- The Washington Times - Wednesday, December 2, 2020

Sen. Lamar Alexander, retiring this year after three terms, pleaded with fellow senators to get the storied chamber back on track as the backbone of legislative compromise, warning against shortcuts such as Democrats’ ravenous appetite for doing away with the filibuster.

Instead, the Tennessee Republican said, lawmakers should be willing to put in the time to negotiate, strike deals, compromise and, most of all, be willing to cast hard votes in order to write laws that will last for generations.

Doing away with the filibuster, he predicted, would instead result in big changes with little staying power, since they would easily be erased the next time the majority changed from one party to the other.

“The Senate doesn’t need a change of rules, it needs a change of behavior,” Mr. Alexander said, delivering his farewell address to a Senate chamber filled with colleagues, even amid the coronavirus pandemic. That change begins with allowing rank-and-file senators to vote on more policies in the form of amendments. Over the last 15 years there’s been a tendency for each side to block the other side from offering amendments, turning most bills into partisan talking point battles rather than attempts to write legislation.

“Lately, the Senate has become like joining the Grand Ole Opry and not being allowed to sing,” Mr. Alexander said.

A former Tennessee governor and federal Education Department secretary who made an ill-fated run for president in 1996 — with iconic “Lamar!” campaign signs — Mr. Alexander would win his Senate seat in 2002 and go on to establish himself as a key deal-maker and an honest broker. And he has consistently warned colleagues against giving up the Senate powers and rules, such as the filibuster, that make the chamber the focus of legislating, outclassing the House where leaders who hold the majority jam legislation through based on pure party power.

Thanks to the filibuster, nearly every major policy question takes a supermajority of 60 votes to be approved in the Senate. That makes bipartisanship a must in the chamber, where the two parties are split by only a few seats.

“Our country needs the United States Senate to work across party lines to forge broad agreements on hard issues creating laws that most of us have voted for, and that a diverse country will accept,” Mr. Alexander said.

He recalled his inaugural speech to the Senate 18 years ago, where he floated the idea of creating an academy for history teachers to visit Washington and expand their knowledge to share with students back home. He said unbeknownst to him, Sen. Edward M. Kennedy, the liberal icon, quietly worked to get 20 Democratic co-sponsors to back the idea.

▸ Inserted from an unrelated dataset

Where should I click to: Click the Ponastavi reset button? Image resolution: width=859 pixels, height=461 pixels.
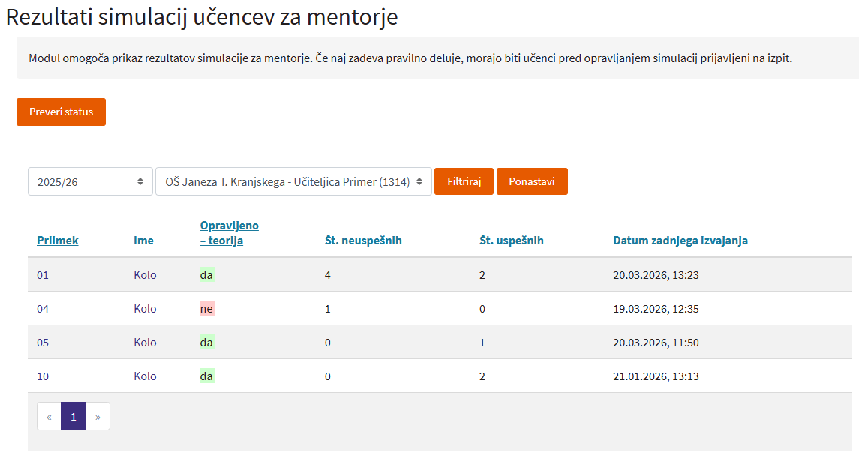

Figures like Kennedy, who passed away in 2009, are increasingly rare in the Senate, and Mr. Alexander’s departure will deprive the Senate of another one.

That was clear even in the praise from fellow senators.

Minority Leader Charles E. Schumer, New York Democrat, called Mr. Alexander a solutions-seeker and someone “willing to see the other side.”

The example Mr. Schumer picked out was immigration, where the Democratic leader praised Mr. Alexander for bucking fellow Republicans to vote for a legalization bill, despite intense pressure.

The pain of Mr. Alexander’s departure was evident for Senate Majority Leader Mitch McConnell, who wept openly on the floor as he delivered farewell remarks for his friend.

The Kentucky Republican ticked off a massive list of bills Mr. Alexander oversaw, from a fix to the No Child Left Behind education law to the CURES Act to promote faster vaccine development.

“He is hands-down one of the most brilliant, thoughtful and most effective legislators any of us have every seen,” Mr. McConnell said.